Debugging “Job Canceled” Errors During systemd Service Stops: Causes and Solutions


2 views

When working with systemd services, encountering a Job for [service].service canceled message during shutdown typically indicates one of several underlying issues. This behavior differs from normal service termination where you'd expect either success or a timeout.

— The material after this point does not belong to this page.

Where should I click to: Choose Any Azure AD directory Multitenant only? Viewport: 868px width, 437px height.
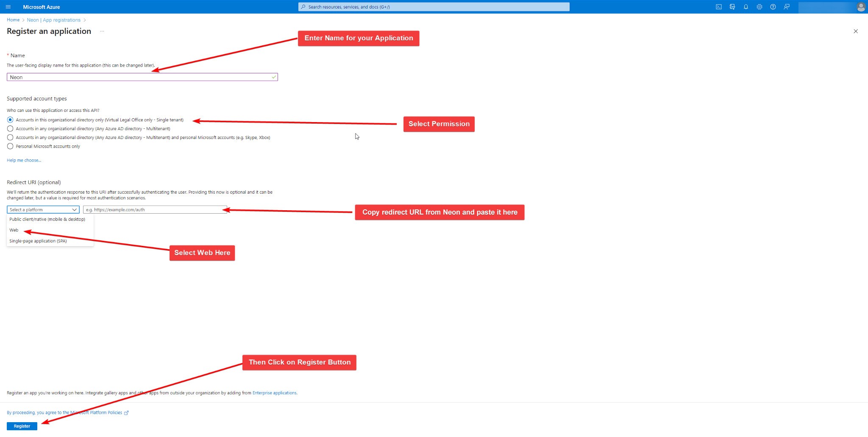(x=10, y=129)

From hands-on troubleshooting, these are the most frequent culprits:

# Example of problematic service unit that might cause cancellation
[Service]
ExecStart=/usr/bin/my-service --daemonize
ExecStop=/usr/bin/my-service --shutdown
TimeoutStopSec=30s
KillSignal=SIGTERM

When the stop operation originates from Ansible, these factors often contribute:

# Ansible playbook snippet that might trigger the issue
- name: Stop test service
  ansible.builtin.systemd:
    name: test-server
    state: stopped
    timeout: 10  # Potentially too short for complex shutdowns

Systemd maintains job queues for service operations. A cancellation typically occurs when:

  • Another conflicting job gets higher priority
  • The job exceeds its allocated timeout period
  • Systemd's job queue becomes overloaded

Try these diagnostic commands when facing cancellations:

# Check service dependencies
systemctl list-dependencies test-server.service

# View complete journal logs with microsecond precision
journalctl -u test-server.service --since "1 hour ago" --no-pager -o short-precise

# Check for deadlocked processes
systemctl status test-server.service -l

Here's a robust service configuration template that minimizes cancellation risks:

[Unit]
Description=Robust Service Template
After=network.target

[Service]
Type=notify
ExecStart=/usr/bin/my-service
ExecStop=/usr/bin/clean-shutdown-script
TimeoutStopSec=120s
KillMode=process
Restart=on-failure

[Install]
WantedBy=multi-user.target

For complex cases, understanding systemd's job states helps. A cancellation occurs during these state transitions:

JOB_RUNNING → JOB_CANCELED (when externally triggered)
JOB_WAITING → JOB_CANCELED (when dependency fails)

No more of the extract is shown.